“Welcome, my quiet one, welcome, my dear, here you are too. I knew you would come.”
Alyosha went up to him, bowed down before him to the ground and wept. Something surged up from his heart, his soul was quivering, he wanted to sob.
“Come, don’t weep over me yet,” Father Zossima smiled, laying his right hand on his head. “You see I am sitting up talking; maybe I shall live another twenty years yet, as that dear good woman from Vishegorye, with her little Lizaveta in her arms, wished me yesterday. God bless the mother and the little girl Lizaveta,” he crossed himself. “Porfiry, did you take her offering where I told you?”
He meant the sixty copecks brought him the day before by the good‐humored woman to be given “to some one poorer than me.” Such offerings, always of money gained by personal toil, are made by way of penance voluntarily undertaken. The elder had sent Porfiry the evening before to a widow, whose house had been burnt down lately, and who after the fire had gone with her children begging alms. Porfiry hastened to reply that he had given the money, as he had been instructed, “from an unknown benefactress.”

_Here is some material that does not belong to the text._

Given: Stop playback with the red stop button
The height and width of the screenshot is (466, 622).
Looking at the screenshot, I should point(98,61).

“Get up, my dear boy,” the elder went on to Alyosha. “Let me look at you. Have you been home and seen your brother?” It seemed strange to Alyosha that he asked so confidently and precisely, about one of his brothers only—but which one? Then perhaps he had sent him out both yesterday and to‐day for the sake of that brother.

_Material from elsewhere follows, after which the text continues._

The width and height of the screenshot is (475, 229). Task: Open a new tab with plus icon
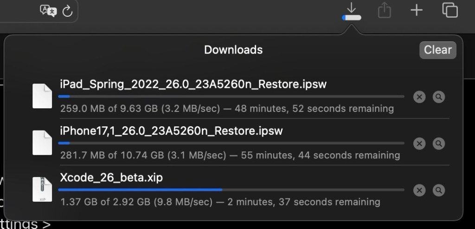417,10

“I have seen one of my brothers,” answered Alyosha.
“I mean the elder one, to whom I bowed down.”
“I only saw him yesterday and could not find him to‐day,” said Alyosha.
“Make haste to find him, go again to‐morrow and make haste, leave everything and make haste. Perhaps you may still have time to prevent something terrible. I bowed down yesterday to the great suffering in store for him.”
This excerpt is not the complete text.